WHAT IS NEEDED »
Transcribe the data that follows precisely, omitting nothing.

THE RECORDS »
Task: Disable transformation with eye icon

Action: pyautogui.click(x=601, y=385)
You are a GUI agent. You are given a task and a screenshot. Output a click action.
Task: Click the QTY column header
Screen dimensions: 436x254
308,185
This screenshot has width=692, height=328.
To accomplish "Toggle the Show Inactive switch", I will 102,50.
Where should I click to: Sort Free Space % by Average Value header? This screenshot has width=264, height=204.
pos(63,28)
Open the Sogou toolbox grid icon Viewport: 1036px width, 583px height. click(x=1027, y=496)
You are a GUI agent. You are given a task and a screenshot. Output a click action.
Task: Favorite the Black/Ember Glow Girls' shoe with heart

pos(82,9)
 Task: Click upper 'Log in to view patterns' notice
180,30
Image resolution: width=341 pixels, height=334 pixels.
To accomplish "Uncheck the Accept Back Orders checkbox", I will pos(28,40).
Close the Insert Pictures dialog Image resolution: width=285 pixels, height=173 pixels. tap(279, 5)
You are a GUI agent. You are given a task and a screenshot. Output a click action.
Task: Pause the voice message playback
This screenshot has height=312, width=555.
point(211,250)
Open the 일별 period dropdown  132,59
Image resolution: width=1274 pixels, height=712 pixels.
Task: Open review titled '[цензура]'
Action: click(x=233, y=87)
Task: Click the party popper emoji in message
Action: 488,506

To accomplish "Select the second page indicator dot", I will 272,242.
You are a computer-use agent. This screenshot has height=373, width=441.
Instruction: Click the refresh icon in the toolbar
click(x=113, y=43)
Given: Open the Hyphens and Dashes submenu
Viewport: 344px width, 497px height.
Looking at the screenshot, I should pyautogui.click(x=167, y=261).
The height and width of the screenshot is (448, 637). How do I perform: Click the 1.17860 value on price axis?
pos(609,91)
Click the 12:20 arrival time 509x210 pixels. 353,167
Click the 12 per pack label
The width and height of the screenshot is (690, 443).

SOLUTION FOR THIS TASK »
Task: Disable transformation with eye icon

Action: pyautogui.click(x=601, y=385)
You are a GUI agent. You are given a task and a screenshot. Output a click action.
Task: Click the QTY column header
Screen dimensions: 436x254
308,185
This screenshot has width=692, height=328.
To accomplish "Toggle the Show Inactive switch", I will 102,50.
Where should I click to: Sort Free Space % by Average Value header? This screenshot has width=264, height=204.
pos(63,28)
Open the Sogou toolbox grid icon Viewport: 1036px width, 583px height. click(x=1027, y=496)
You are a GUI agent. You are given a task and a screenshot. Output a click action.
Task: Favorite the Black/Ember Glow Girls' shoe with heart

pos(82,9)
 Task: Click upper 'Log in to view patterns' notice
180,30
Image resolution: width=341 pixels, height=334 pixels.
To accomplish "Uncheck the Accept Back Orders checkbox", I will pos(28,40).
Close the Insert Pictures dialog Image resolution: width=285 pixels, height=173 pixels. tap(279, 5)
You are a GUI agent. You are given a task and a screenshot. Output a click action.
Task: Pause the voice message playback
This screenshot has height=312, width=555.
point(211,250)
Open the 일별 period dropdown  132,59
Image resolution: width=1274 pixels, height=712 pixels.
Task: Open review titled '[цензура]'
Action: click(x=233, y=87)
Task: Click the party popper emoji in message
Action: 488,506

To accomplish "Select the second page indicator dot", I will 272,242.
You are a computer-use agent. This screenshot has height=373, width=441.
Instruction: Click the refresh icon in the toolbar
click(x=113, y=43)
Given: Open the Hyphens and Dashes submenu
Viewport: 344px width, 497px height.
Looking at the screenshot, I should pyautogui.click(x=167, y=261).
The height and width of the screenshot is (448, 637). How do I perform: Click the 1.17860 value on price axis?
pos(609,91)
Click the 12:20 arrival time 509x210 pixels. 353,167
Click the 12 per pack label
The width and height of the screenshot is (690, 443).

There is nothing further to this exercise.